Os dados de 2022 mostram que a exportação brasileira rumo aos países da UE somou US$ 50,89 bilhões no ano passado, 39,3% a mais do embarcado em 2021 e 69,8% acima do valor de 2019. O petróleo bruto, topo do ranking dos embarques, totalizou US$ 9,2 bilhões no ano passado contra US$ 1,6 bilhão quatro anos antes. Soja e farelo juntos somaram US$ 8,8 bilhões em 2022 ante US$ 4,8 bilhões em 2019. Café cresceu 97% e milho, 165%, em igual período. Todos esses itens entre os dez mais vendidos ao bloco europeu.

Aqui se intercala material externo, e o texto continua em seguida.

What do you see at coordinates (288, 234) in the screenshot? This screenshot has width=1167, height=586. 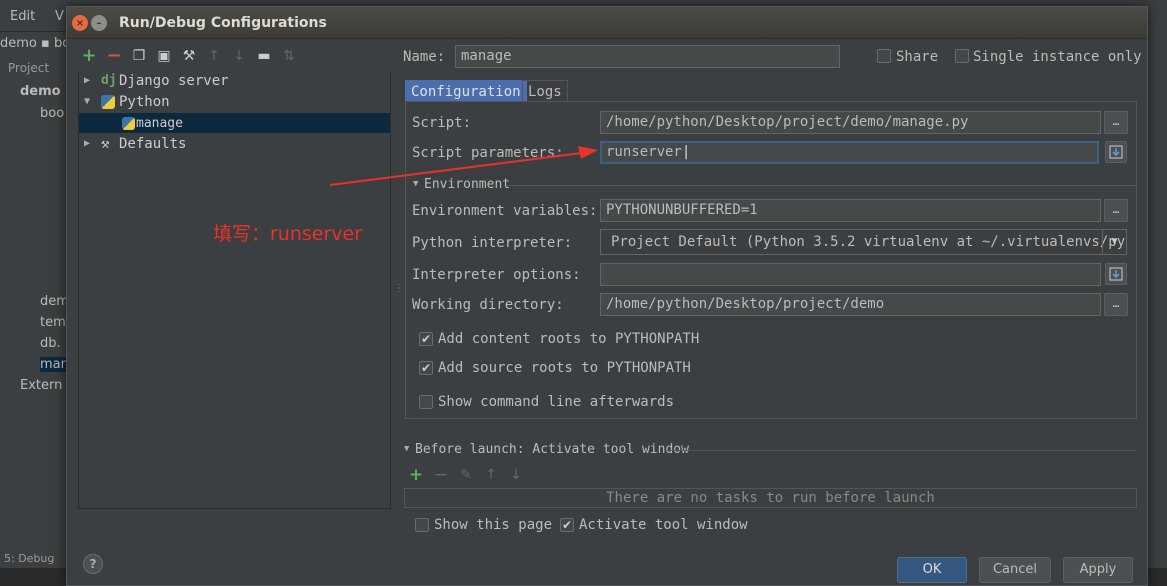 I see `annotation-text: 填写：runserver` at bounding box center [288, 234].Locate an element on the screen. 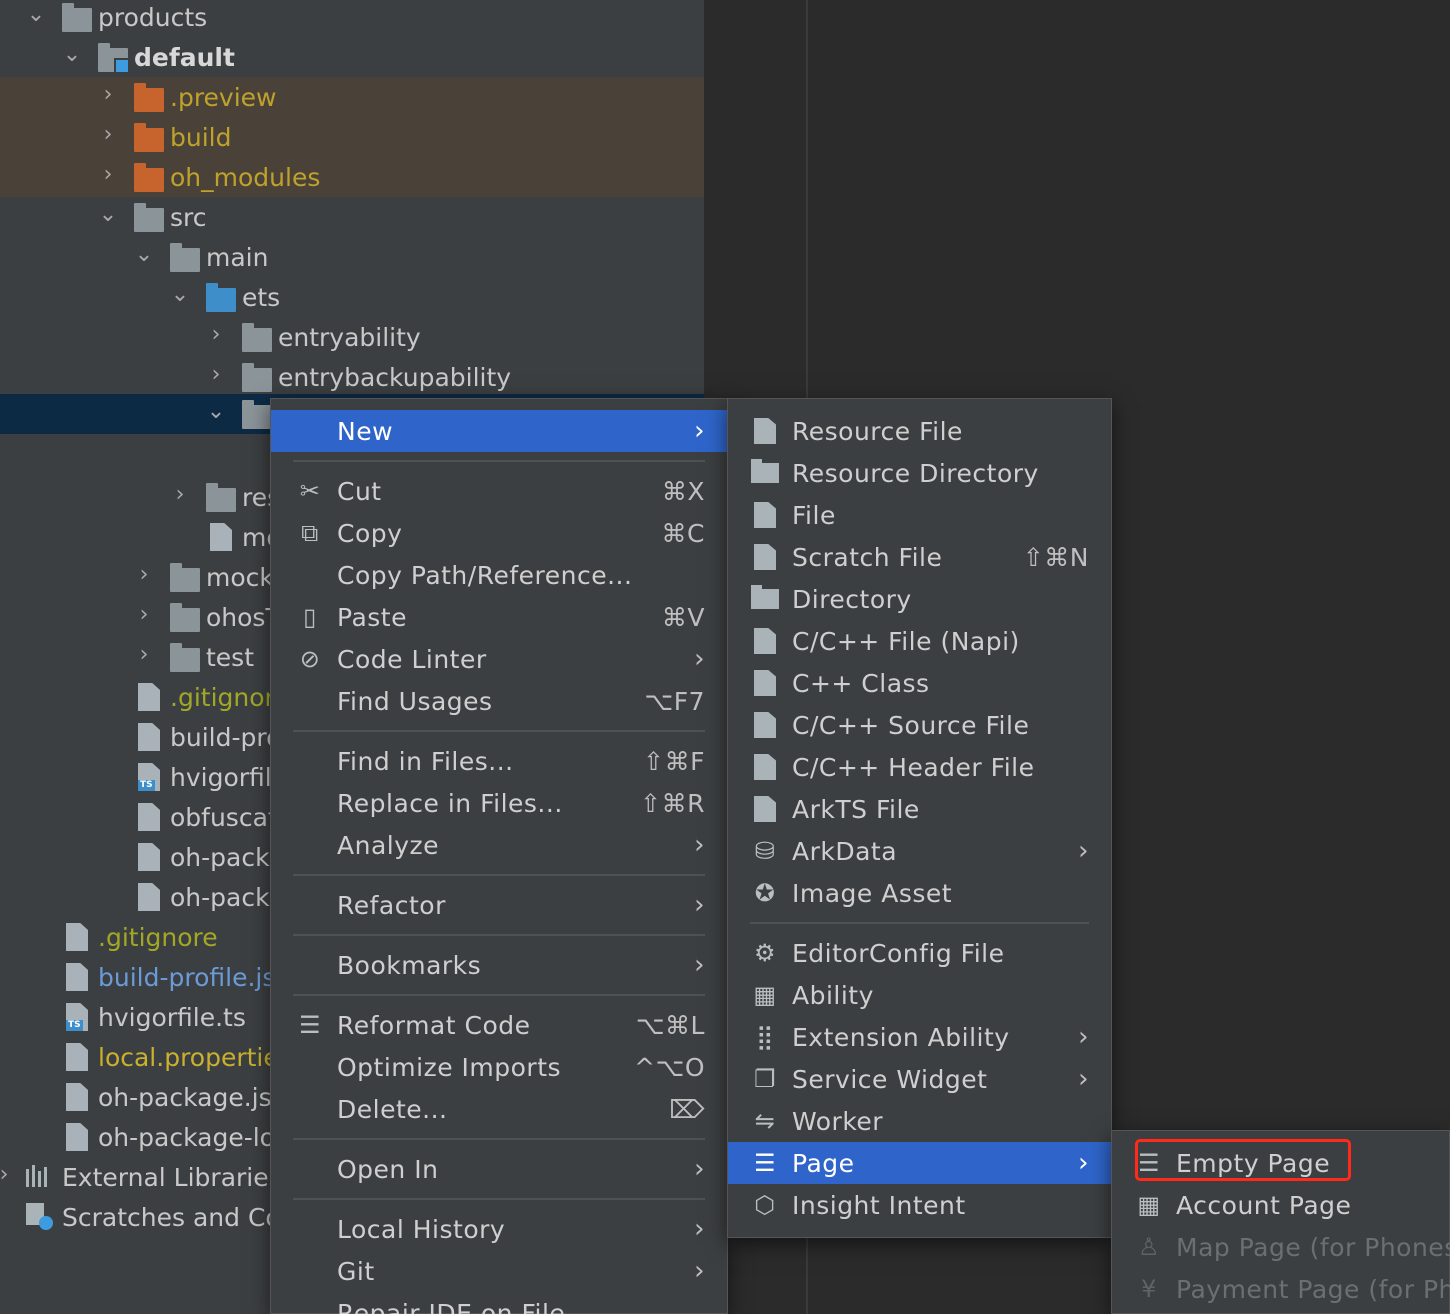 The width and height of the screenshot is (1450, 1314). menu-item-directory: Directory is located at coordinates (920, 599).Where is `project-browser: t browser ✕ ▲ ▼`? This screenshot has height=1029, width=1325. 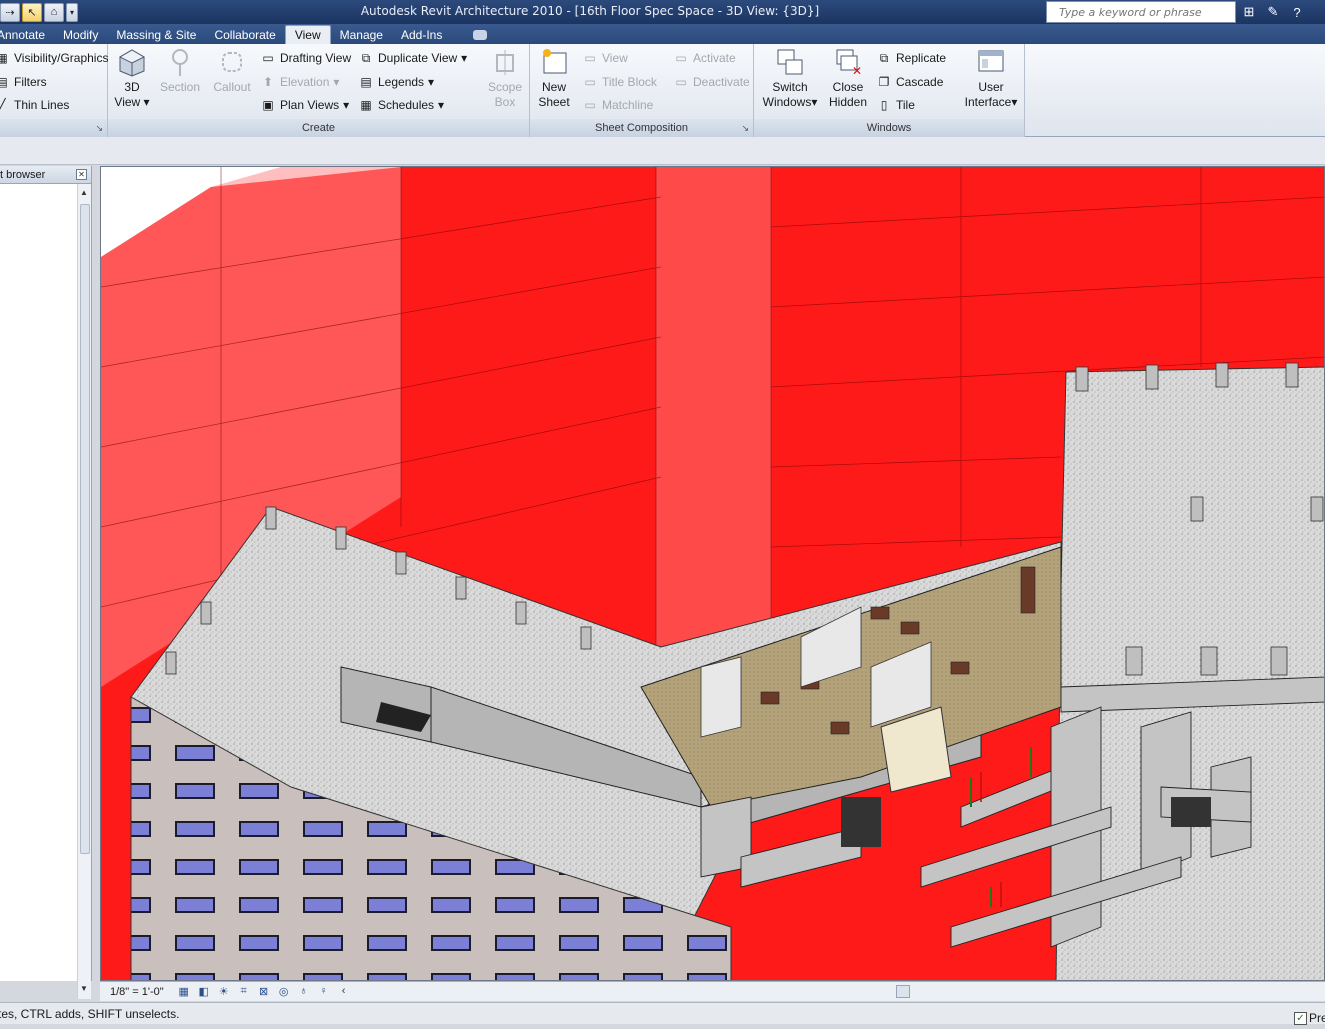
project-browser: t browser ✕ ▲ ▼ is located at coordinates (46, 582).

As compras de petróleo, soja e milho brasileiros pela Espanha somaram US$ 6,85 bilhões no ano passado, mais que o triplo dos US$ 2,1 bilhões há quatro anos. O aumento fez o país subir no período do nono ao quinto lugar no ranking global dos países que mais compram do Brasil. Em 2022, o Brasil foi o terceiro maior fornecedor de petróleo para os espanhóis e o principal de milho e soja.
Entre os itens da alta ou média-alta intensidade tecnológica, helicópteros e pequenos aviões caíram de US$ 486 milhões para US$ 266 milhões em embarques de 2019 a 2023. Turborreatores e turbopropulsores, de U$ 284 milhões para US$ 76 milhões Na 13ª e 17ª posição dos mais exportados aos europeus em 2019, esses itens caíram em 2022 para 22º e 62º lugares, respectivamente. Helicópteros e pequenos aviões foram menos demandados no período por Espanha e Alemanha e turborreatores, por alemães e portugueses.
Ainda que neste ano as exportações brasileiras para a União Europeia devam cair em razão de ajuste de preços e desaceleração da atividade no destino, o quadro de menor intensidade tecnológica nos embarques não deve mudar, avalia Castro. Segundo estimativas da AEB o valor embarcado ao bloco europeu deve cair 10% este ano contra 2022. De janeiro a maio as exportações aos europeus somaram US$ 18,9 bilhões, com queda de 6,2% em relação a igual período do ano passado. Petróleo bruto e soja, incluindo farelo e grãos, somaram 39,3% dos embarques.